For long stretches of time, the witches disappear from the movie, leaving the child actors to carry what they can of this head scratcher of a film. While their acting, and acting in general, is not the problem, Reese Witherspoon’s Mrs. Whatsit is a grating bundle of manufactured giddiness. That performance aside, DuVernay gets solid-to-passable work out of everyone else, most impressively the young Derik McCabe as Charles Wallace. The younger brother character is a major role that asks a lot of whomever were to play him. Yes Mr. McCabe, we’ll be watching your career with great interest…

My only prior association with A Wrinkle in Time is my repeated noticing of the book’s cover, a fantastically lucid fantasy illustration of a bursting alien centaur amid far-out sliver planets. Any such flair – or even any such alien centaur – is 100% absent in DuVernay’s film. There is, however, an embarrassing looking flying Ferngully creature for one scene. Evoking everything from Telletubbies to The Neon Demon, and playing like a glorified 1970’s Witch Mountain-era live-action Disney offering, there’s more than one wrinkle in this improperly humanistic adaptation.

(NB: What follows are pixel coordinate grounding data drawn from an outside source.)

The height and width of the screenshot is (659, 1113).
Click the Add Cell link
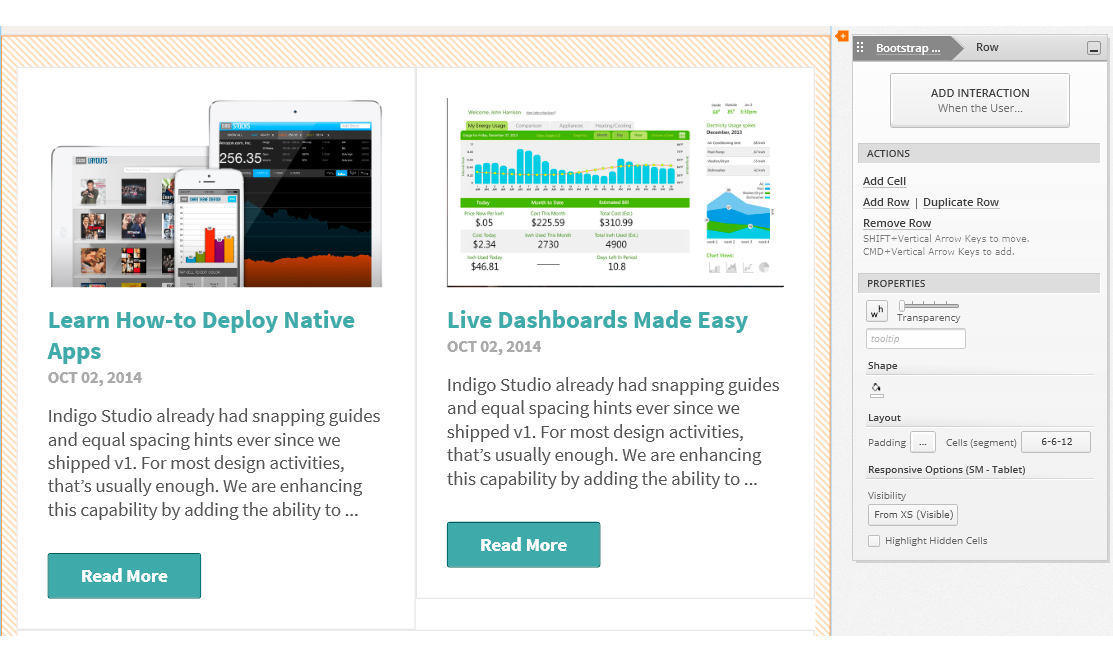click(884, 181)
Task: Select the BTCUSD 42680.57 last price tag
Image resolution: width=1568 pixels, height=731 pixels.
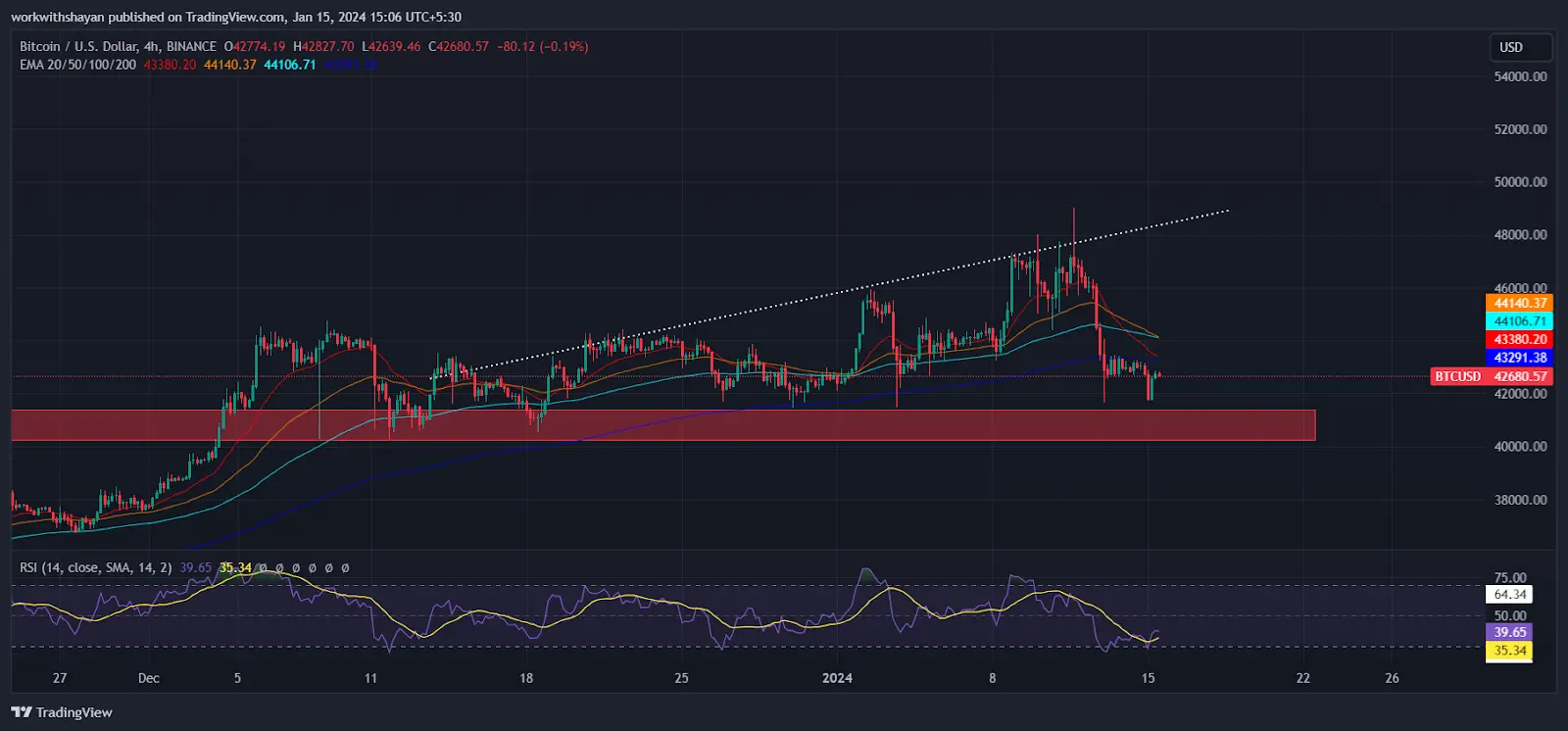Action: point(1492,376)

Between Disney’s penchant for generic reductiveness when it comes to most things spiritual, as well as the obvious hands-off approach of L’Engle’s estate (for whatever reason), it’s easy to see how a director of limited experience such as DuVernay and her team could be engulfed in darkness without even realizing it. But, through it all, the looming presence of Big Oprah is the most impossible to ignore. This film, however, won’t be. For all of Oprah’s dominance on the small screen and in various print mediums, she’s yet to parlay that level of success to her big screen efforts, much less across space and time. In this case, the engulfing darkness of bad art and ham-fisted messaging sadly snuffs out the bland positivity of self affirmation.